When many restaurants boast of their detailed menu, there are people who feel that there are only a few places where they get the authentic taste. "We like Italian food very much. But in Kochi there are no good Italian restaurants," says Ms. Sharma, who hails from Delhi and has now settled down in Kerala. Her second choice is Thai food, for which she says, the Thai Pavilion at Taj Malabar is the best. She and her family visit this joint quite frequently.

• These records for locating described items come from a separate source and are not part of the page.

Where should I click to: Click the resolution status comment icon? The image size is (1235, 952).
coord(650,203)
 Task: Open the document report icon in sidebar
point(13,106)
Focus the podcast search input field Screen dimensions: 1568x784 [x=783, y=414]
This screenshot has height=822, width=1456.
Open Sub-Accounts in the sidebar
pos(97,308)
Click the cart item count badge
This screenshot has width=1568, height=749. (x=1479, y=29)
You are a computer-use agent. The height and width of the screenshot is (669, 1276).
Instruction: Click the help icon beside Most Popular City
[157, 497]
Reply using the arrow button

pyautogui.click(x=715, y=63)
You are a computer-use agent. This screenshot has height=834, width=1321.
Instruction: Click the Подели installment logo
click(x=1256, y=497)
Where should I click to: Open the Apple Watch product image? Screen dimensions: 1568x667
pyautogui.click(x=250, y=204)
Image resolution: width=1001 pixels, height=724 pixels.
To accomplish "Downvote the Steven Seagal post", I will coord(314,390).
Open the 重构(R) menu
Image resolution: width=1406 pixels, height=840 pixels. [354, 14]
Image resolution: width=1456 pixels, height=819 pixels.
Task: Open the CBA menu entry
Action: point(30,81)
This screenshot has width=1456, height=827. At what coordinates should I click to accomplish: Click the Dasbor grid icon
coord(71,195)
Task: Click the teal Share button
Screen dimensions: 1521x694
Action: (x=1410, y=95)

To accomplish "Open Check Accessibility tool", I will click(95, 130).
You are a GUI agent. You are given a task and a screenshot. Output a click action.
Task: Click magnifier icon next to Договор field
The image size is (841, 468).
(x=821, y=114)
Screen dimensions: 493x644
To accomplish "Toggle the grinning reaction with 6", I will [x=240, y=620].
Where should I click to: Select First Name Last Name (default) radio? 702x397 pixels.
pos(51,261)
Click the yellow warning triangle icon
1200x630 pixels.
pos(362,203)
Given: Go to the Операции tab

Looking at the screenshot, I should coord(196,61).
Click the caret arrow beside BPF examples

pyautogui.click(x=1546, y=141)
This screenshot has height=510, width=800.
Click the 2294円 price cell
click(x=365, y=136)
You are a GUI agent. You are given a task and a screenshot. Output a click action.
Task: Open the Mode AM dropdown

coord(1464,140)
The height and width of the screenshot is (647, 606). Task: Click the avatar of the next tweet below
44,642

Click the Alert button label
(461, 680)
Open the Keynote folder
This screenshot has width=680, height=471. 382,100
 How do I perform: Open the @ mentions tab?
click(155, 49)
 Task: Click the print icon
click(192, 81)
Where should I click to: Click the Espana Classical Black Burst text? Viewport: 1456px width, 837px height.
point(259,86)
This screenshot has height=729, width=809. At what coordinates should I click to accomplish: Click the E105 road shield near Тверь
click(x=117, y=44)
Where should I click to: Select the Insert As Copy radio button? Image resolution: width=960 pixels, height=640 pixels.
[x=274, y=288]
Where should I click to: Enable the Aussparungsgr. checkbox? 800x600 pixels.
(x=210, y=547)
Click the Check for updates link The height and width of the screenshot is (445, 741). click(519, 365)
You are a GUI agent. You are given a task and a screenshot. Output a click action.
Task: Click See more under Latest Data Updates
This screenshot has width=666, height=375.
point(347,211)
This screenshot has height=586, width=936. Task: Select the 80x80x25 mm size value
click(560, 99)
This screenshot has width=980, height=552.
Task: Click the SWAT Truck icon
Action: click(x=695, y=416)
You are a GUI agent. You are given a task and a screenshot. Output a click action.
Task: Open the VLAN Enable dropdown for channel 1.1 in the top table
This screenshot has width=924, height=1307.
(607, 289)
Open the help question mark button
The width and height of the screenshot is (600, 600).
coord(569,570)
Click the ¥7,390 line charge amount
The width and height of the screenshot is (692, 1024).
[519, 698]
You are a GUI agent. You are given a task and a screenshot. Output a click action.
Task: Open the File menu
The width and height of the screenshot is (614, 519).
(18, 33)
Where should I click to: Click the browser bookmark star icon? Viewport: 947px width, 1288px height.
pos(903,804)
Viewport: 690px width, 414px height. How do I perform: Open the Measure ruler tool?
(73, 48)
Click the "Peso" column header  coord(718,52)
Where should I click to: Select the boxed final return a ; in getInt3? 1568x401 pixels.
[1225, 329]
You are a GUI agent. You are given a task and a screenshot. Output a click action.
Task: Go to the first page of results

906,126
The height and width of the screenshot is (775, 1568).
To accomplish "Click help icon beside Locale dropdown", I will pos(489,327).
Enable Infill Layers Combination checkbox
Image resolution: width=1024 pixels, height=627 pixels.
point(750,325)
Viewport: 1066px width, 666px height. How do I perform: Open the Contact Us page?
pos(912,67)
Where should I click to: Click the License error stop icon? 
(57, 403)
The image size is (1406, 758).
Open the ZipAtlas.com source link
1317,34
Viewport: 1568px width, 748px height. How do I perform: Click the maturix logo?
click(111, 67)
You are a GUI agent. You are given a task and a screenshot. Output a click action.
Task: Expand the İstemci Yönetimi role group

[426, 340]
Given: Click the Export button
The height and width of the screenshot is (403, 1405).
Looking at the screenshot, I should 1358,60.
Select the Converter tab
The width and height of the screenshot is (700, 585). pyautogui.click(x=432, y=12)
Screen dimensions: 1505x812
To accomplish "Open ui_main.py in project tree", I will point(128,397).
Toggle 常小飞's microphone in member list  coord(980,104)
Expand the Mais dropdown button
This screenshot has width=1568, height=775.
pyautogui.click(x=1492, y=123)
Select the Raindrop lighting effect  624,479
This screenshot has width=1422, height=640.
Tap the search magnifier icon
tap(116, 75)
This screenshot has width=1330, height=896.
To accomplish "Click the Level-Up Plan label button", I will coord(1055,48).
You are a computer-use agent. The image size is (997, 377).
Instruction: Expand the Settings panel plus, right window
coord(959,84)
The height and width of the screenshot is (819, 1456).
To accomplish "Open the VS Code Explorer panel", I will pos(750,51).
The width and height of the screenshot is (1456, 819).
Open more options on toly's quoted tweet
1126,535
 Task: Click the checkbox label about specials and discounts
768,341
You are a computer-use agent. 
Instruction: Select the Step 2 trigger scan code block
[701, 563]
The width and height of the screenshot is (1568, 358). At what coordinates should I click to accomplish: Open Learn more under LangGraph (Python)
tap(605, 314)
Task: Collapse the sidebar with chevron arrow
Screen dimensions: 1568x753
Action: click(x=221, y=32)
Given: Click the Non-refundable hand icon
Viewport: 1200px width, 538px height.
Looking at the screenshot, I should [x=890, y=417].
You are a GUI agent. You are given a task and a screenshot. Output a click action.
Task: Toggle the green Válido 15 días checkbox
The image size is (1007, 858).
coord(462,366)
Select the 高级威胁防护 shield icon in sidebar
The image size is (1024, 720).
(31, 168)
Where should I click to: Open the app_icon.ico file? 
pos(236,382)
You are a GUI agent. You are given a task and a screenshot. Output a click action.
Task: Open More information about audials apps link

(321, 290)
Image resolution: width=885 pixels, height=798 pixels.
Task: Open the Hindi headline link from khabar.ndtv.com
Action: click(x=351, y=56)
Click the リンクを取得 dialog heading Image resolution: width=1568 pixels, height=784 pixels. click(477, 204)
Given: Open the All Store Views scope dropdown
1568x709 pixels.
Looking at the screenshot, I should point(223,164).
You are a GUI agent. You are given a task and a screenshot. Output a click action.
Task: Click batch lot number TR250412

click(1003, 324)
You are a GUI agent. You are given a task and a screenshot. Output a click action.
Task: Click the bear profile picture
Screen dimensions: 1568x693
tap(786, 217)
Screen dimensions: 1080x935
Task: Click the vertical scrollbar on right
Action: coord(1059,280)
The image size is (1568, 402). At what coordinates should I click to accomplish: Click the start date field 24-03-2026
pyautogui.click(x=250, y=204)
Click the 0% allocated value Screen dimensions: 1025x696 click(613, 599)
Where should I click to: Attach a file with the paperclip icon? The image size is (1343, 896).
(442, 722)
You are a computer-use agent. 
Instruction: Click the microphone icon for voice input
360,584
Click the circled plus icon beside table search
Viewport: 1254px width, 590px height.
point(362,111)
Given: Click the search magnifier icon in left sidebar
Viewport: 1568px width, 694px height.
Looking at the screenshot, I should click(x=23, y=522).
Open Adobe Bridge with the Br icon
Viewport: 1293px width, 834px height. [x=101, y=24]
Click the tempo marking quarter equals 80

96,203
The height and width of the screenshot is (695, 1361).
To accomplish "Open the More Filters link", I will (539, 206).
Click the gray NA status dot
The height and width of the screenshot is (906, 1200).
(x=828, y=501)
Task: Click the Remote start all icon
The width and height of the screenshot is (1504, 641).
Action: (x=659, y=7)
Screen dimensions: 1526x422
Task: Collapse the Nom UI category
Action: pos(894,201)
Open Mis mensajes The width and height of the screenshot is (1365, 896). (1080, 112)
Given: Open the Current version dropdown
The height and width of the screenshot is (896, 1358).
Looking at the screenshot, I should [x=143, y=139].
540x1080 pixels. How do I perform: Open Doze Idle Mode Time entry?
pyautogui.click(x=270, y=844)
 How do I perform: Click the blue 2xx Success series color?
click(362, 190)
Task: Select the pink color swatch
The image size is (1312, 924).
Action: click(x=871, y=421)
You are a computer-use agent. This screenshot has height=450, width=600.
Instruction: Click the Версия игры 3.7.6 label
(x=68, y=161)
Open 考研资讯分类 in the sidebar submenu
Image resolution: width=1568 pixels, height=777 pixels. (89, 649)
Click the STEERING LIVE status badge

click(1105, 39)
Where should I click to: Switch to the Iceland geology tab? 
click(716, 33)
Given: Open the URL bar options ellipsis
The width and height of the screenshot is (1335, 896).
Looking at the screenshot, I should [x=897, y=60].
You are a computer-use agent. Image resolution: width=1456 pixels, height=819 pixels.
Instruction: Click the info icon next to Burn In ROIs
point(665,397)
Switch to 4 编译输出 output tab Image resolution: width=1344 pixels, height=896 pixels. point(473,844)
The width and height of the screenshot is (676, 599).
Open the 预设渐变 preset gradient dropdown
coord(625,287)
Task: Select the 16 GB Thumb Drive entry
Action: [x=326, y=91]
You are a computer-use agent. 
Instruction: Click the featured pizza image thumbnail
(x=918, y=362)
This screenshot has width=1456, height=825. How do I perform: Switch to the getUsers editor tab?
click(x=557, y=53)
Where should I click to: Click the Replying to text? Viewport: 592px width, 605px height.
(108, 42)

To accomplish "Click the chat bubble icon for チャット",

Seasonal special offers, brings about an increase in the volume of sales. So every season is a reason for such offers. The `theme food festivals' is another innovative method to draw people. "We are hosting the Chinese Sizzlers Festival since September 20 and the turnout has been impressive," says Jaison Mathew and Lijo Joseph of `The Crossroads.' Sizzlers, is hot Continental food, served in a cindered metallic plate, which together makes the food temptingly steamy. The restaurant is also experimenting the same process with Chinese recipe. Chinese sizzlers is a combo item, which has rice or noodles as per the customer's choice, finger chips, boiled vegetables and the main course, which is vegetarian or non-vegetarian, depending again on the choice. They have also priced it quite reasonably somewhere between Rs. 55 and Rs. 85.
"We offered around fifteen varieties of the traditional `puttu' in our `Puttu Pooram' which turned out to be a smashing hit," revealed Hariharan, Manager (F&B) of The Avenue Center. This success inspired them to go for different exclusive spreads like the chat, dosa and biriyani festival.
When India experiments with exotic tastes from other countries, Indian food, once considered too spicy, for the Western world, is gaining popularity. "Our menu is very popular among the foreign tourists. It's a surprise to hear them ask us for items like `appam' and `stew.' Our traditional cuisine is getting popular abroad," says Hariharan.
The travel and tourism marts, organised by the Government and the hospitality industry, has a major role in propagating our tastes. Websites, containing information, also has a significant role in popularising Indian cuisine.
Undoubtedly, this generation will be hogging more of European and Oriental food, while the West will be trying out more of Indian delicacies. A real trans-national way of filling the tummies, isn't it? By the way, are you ready to join the bandwagon?